This 1978 Disco Smash Energized A Generation — 18 Years Later, A Deadpan Cover Made It Cool Again
The right cover of a song can change the way you'll hear it forever. In the '90s, there was no better example than when Cake released their cover of "I Will Survive," the signature song by Gloria Gaynor.
If you were glued to rock radio at the time, you may have wondered how exactly this happened. Gaynor's 1979 original is a lush empowerment song and an era-defining disco anthem. You'd never expect to hear it with a shuffling tempo, a very different kind of vocal delivery, and — who could forget? — a mariachi-style trumpet solo. But that's exactly what "I Will Survive" became under Cake's guidance, proving that it was a pretty cool song, no matter who was singing it.
This tale of two versions is the story of a singer and songwriters who wouldn't give up, and a band who rarely followed the rules. Gaynor might have appreciated what Cake did to her song a little more, too ... if it weren't for one tiny change they made in their version.
The original I Will Survive was a match made in heaven
From the first notes of Gloria Gaynor's original take on "I Will Survive," it was clear she could sell the feeling of overcoming the worst obstacles.

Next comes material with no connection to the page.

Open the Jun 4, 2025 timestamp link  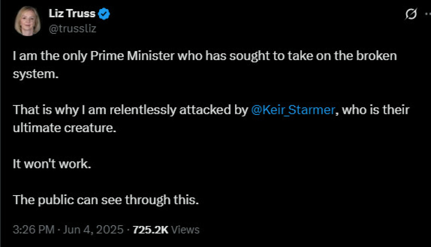point(91,230)
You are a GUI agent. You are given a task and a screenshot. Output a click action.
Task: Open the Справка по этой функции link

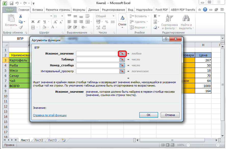(x=50, y=115)
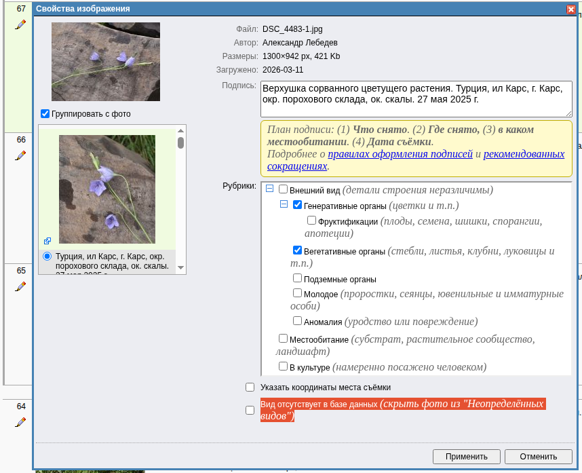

The duo who wrote the song knew a thing or two about resilience, too.
Writers Freddie Perren and Dino Fekaris were working to rebuild their careers after being let go from the staff at Motown Records. Fekaris recalled in an interview with Songfacts how catching part of a movie on TV that featured a song he wrote for Motown act Rare Earth inspired him to keep writing. "I remember jumping up and down on the bed saying, 'I'm going to make it. I'm going to be a songwriter. I will survive!'" he said.
But "I Will Survive" took time to find a worthy singer. In 1978, Perren, who was also a producer, was hired to work with Gaynor, a disco singer struggling to follow up her 1975 hit cover of The Jackson 5's "Never Can Say Goodbye." Gaynor's year before recording "I Will Survive" was marked by hardships, from the death of her mother to a back injury that required a brace while recording her vocals. Perren and Fekaris' track perfectly matched the singer's mindset.
Gaynor put her heart and soul into the track, and it paid off: the song, originally placed as a B-side, topped the U.S. pop charts for three weeks in 1979 and won the only Grammy Award for Best Disco Recording. Gaynor, Perren and Fekaris' willingness to overcome their hardships made an anthem for the ages — one that still resonated in the '90s.
Cake's cover of I Will Survive made a change that Gloria Gaynor didn't like
Cake's 1997 take on "I Will Survive" is a master class in adapting a great song. It was the first single the band released after scoring a breakthrough in 1997 with signature song "The Distance." Their take on "I Will Survive" possessed a similar musical style, down to John McCrea's distinctive, almost-spoken vocals. (A critic for music magazine Cash Box called it "charmingly mangled.") Add in the oddball video (where McCrea played a cop dispensing traffic tickets) and a general wave of nostalgia around disco at the time, and you'd be forgiven for thinking Cake were mocking the track.
But that couldn't be less true, McCrea insisted years later. "I don't think there's any irony in the way I deliver that song at all," the frontman told Billboard in 2021. "The 'disco sucks' movement was weirdly white supremacist, I think that's partially why everybody just assumed it must be a joke song." Indeed, ever since disco-hating DJs made headlines for literally blowing up dance records, critics have reckoned with how that backlash unintentionally silenced the often female, non-white and queer voices that propelled the genre to blockbuster status.
Unfortunately, the band's intentions mattered little to Gaynor — because McCrea changed the adjective in the line "I should have changed that stupid lock" into a swear word. "The one [version] I don't like is the one by Cake," she told The St. Louis Post-Dispatch in 2008, "because they used profanity." Still, she, the band and the song managed to (what else?) survive.